Date: Tue Jun 23 2026 - 07:09:23 EST


Hi Alex,

On 23/06/2026 00:13, Alex Williamson wrote:
> On Fri, 19 Jun 2026 16:13:17 +0100
> Matt Evans <matt@xxxxxxxxxx> wrote:
>
>> Hi Jason,
>>
>> On 19/06/2026 14:31, Jason Gunthorpe wrote:
>>> On Thu, Jun 18, 2026 at 05:02:58PM +0100, Matt Evans wrote:
>>>
>>>> My understanding is that the sequences above wake a device that happens
>>>> to have previously been put into D3, and AFAICT it could only have got
>>>> there because of a previous vfio_pci_set_power_state(). Seems its only
>>>> caller is from the emulation of PCI_PM_CTRL using
>>>> vfio_lock_and_set_power_state(), and this zaps/revokes BAR access before
>>>> a transition to D3. Similarly, an attempt to access a BAR via an
>>>> ioctl/through vfio_pci_core_do_io_rw() fails the D3 check in
>>>> __vfio_pci_memory_enabled(), and besides will try to take the memory_lock.
>>>
>>> I thought the general design was the bars were made inaccessible
>>> before going to a low power state, and remain inaccessible while it is
>>> in low power?
>>>
>>> So the order of D0 doesn't matter. If it is not in D0 then there is no
>>> mappings and zap/revoke is a NOP.
>>>
>>> If is it in D0 then it doesn't matter because D0 is a nop.
>> Yes, that's what I'm getting at. :) If it's in D3 then BARs are
>> inaccessible, so as long as we go into D0 before the DMABUF move, the
>> order of the zap relative to the "go to D0" doesn't matter.
>
> I believe this is correct as well, but importantly we cannot assume
> that a stray read or write just returns -1 or gets dropped. This is
> exactly why we have such hard protections against the user accessing
> the device while it's disabled. Not all platforms, even within
> architectures that might otherwise be considered lenient of such
> accesses, consider this benign and might escalate to system level
> faults.

We are in enthusiastic agreement here.

> Let's be careful not to frame this as "the access doesn't matter
> anyway", the answer is instead that non-D0 devices already lack any
> mappings to access the device. Thanks,

I agree that is not the right thing to say, for exactly that reason.
(For avoidance of any doubt, I didn't say that :) )

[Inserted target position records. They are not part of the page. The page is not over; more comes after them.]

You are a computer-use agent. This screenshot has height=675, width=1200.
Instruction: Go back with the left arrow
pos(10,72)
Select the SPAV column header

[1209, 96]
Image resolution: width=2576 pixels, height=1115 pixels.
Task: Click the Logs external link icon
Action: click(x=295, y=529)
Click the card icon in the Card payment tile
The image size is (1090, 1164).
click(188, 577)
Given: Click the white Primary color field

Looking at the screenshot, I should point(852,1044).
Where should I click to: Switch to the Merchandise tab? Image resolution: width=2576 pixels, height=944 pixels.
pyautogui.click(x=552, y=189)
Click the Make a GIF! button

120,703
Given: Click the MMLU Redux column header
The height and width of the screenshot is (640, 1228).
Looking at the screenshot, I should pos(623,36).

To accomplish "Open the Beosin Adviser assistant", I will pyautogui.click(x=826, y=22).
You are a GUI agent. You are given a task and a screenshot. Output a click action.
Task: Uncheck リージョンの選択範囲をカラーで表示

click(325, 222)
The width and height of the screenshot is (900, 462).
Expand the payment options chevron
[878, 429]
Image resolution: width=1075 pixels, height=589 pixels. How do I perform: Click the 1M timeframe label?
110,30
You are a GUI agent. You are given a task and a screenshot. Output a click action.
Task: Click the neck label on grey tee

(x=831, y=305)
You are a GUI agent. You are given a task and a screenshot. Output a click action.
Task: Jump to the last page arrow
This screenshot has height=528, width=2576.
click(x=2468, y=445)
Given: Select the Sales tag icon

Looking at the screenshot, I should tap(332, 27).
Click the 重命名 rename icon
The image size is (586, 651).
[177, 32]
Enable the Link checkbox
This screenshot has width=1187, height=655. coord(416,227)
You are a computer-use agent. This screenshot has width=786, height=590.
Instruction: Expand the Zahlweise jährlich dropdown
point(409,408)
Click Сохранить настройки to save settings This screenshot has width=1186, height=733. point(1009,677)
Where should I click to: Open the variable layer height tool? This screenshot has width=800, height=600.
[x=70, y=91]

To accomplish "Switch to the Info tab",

Thanks for confirming the behaviour. I hope Praan and Kevin are
satisfied that this patch doesn't cause the issues they first worried
about (the changed order of the zap relative to the D0 transition
doesn't have a detrimental effect because of the existing inaccessibility).

Alex, I'll post v4 soon, but if you have any comments in the pipeline
please shout and I'll hold off awhile.